## [What to produce]
Exactly the lines below from the one with "Je vends (986, 931)" up to and including the one with "By Nox (1331, 1539)" make up the answer, with nothing else added.
::::::::
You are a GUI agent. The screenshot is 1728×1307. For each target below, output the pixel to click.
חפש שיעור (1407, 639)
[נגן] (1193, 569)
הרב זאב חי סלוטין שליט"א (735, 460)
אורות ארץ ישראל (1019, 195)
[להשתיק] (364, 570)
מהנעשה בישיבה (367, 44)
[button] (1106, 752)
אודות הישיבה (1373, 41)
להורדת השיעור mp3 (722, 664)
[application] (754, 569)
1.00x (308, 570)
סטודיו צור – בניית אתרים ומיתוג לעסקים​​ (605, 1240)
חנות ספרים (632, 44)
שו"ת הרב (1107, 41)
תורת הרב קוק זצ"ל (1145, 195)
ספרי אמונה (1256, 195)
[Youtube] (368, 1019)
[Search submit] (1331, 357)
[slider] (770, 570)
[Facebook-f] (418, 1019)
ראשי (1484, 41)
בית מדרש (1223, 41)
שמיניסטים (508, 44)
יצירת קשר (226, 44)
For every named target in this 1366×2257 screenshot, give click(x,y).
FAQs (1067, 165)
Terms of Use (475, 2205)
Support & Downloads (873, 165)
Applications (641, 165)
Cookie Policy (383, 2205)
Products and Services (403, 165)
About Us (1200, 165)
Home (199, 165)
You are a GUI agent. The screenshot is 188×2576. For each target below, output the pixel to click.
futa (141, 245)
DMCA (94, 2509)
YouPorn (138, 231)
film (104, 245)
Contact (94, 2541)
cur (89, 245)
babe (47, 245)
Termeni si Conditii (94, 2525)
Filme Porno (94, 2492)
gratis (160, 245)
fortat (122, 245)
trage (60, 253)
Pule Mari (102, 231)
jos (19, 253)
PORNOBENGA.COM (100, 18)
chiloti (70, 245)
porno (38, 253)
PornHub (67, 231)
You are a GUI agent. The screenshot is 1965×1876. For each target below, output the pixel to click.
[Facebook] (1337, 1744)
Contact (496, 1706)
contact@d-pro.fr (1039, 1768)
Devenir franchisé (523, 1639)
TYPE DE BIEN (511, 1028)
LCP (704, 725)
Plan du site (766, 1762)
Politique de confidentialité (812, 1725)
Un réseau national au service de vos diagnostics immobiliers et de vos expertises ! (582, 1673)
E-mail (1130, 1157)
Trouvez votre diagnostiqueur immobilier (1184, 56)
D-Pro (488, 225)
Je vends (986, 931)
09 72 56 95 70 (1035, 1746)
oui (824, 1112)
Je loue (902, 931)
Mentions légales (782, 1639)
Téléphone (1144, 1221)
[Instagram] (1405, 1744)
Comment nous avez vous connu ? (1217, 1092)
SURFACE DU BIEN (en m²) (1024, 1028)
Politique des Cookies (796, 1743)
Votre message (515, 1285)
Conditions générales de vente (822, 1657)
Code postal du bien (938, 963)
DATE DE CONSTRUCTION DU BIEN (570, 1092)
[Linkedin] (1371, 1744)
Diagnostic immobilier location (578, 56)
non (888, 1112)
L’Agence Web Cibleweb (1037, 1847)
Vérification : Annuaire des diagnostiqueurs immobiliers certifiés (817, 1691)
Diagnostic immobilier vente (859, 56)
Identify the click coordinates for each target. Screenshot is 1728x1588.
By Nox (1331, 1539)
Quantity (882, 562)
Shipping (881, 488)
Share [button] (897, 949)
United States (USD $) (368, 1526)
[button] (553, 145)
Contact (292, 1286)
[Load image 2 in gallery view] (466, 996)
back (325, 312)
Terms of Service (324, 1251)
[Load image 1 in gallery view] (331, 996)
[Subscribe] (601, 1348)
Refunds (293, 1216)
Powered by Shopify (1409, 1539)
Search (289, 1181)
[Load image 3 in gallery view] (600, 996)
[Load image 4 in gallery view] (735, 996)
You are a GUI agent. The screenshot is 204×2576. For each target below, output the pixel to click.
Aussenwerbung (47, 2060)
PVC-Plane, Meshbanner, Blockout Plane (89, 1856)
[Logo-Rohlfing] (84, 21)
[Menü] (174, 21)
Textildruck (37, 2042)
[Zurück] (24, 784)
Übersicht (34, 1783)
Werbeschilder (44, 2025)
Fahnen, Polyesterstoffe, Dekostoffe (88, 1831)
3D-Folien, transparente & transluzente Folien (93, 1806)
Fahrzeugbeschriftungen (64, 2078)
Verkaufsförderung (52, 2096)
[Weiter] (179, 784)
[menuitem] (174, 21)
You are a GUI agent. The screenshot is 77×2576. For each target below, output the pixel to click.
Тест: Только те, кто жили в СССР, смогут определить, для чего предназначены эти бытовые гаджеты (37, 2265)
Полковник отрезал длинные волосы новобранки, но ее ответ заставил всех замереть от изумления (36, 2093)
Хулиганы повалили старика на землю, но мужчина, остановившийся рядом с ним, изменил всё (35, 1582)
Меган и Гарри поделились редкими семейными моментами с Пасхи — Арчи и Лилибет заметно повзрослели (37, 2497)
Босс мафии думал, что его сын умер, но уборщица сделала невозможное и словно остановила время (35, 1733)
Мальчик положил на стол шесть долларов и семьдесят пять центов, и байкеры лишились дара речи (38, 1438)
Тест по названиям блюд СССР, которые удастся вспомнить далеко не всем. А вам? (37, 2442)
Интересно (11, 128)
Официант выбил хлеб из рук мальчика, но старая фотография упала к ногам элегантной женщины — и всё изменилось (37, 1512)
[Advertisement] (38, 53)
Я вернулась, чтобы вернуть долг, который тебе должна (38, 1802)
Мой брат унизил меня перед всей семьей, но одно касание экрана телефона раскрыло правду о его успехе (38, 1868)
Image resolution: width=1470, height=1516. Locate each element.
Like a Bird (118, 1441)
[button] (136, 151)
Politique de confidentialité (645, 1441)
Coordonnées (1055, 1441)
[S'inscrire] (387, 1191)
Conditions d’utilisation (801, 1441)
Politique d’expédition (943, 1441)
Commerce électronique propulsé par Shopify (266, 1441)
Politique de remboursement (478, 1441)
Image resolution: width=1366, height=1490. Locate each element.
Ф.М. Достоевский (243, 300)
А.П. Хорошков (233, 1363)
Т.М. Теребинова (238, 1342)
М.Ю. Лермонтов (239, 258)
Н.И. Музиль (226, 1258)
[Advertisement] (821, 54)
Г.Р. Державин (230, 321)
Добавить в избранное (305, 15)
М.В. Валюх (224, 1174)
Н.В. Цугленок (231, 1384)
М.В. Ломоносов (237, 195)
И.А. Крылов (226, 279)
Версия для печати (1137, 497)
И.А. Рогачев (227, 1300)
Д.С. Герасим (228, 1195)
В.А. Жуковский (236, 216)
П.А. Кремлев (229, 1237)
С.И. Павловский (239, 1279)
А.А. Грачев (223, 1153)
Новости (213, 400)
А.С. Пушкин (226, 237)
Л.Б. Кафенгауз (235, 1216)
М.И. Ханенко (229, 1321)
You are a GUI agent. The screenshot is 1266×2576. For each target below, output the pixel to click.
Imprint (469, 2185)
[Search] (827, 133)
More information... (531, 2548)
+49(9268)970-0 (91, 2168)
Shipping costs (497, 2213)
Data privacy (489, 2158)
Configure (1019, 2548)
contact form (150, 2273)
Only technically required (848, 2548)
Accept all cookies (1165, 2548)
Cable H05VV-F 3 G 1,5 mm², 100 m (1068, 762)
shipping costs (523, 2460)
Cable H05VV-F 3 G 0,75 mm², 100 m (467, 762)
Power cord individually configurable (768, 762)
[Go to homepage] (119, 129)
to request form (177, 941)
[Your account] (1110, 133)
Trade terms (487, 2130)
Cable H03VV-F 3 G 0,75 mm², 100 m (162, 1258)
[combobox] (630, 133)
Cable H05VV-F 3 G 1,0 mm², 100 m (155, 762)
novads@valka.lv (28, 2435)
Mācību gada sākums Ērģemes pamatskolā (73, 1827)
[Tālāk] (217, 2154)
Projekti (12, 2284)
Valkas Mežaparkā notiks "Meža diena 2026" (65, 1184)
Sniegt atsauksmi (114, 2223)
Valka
::::::::
## [Reply to the task]
Je vends (986, 931)
09 72 56 95 70 (1035, 1746)
oui (824, 1112)
Je loue (902, 931)
Mentions légales (782, 1639)
Téléphone (1144, 1221)
[Instagram] (1405, 1744)
Comment nous avez vous connu ? (1217, 1092)
SURFACE DU BIEN (en m²) (1024, 1028)
Politique des Cookies (796, 1743)
Votre message (515, 1285)
Conditions générales de vente (822, 1657)
Code postal du bien (938, 963)
DATE DE CONSTRUCTION DU BIEN (570, 1092)
[Linkedin] (1371, 1744)
Diagnostic immobilier location (578, 56)
non (888, 1112)
L’Agence Web Cibleweb (1037, 1847)
Vérification : Annuaire des diagnostiqueurs immobiliers certifiés (817, 1691)
Diagnostic immobilier vente (859, 56)
Identify the click coordinates for each target. Screenshot is 1728x1588.
By Nox (1331, 1539)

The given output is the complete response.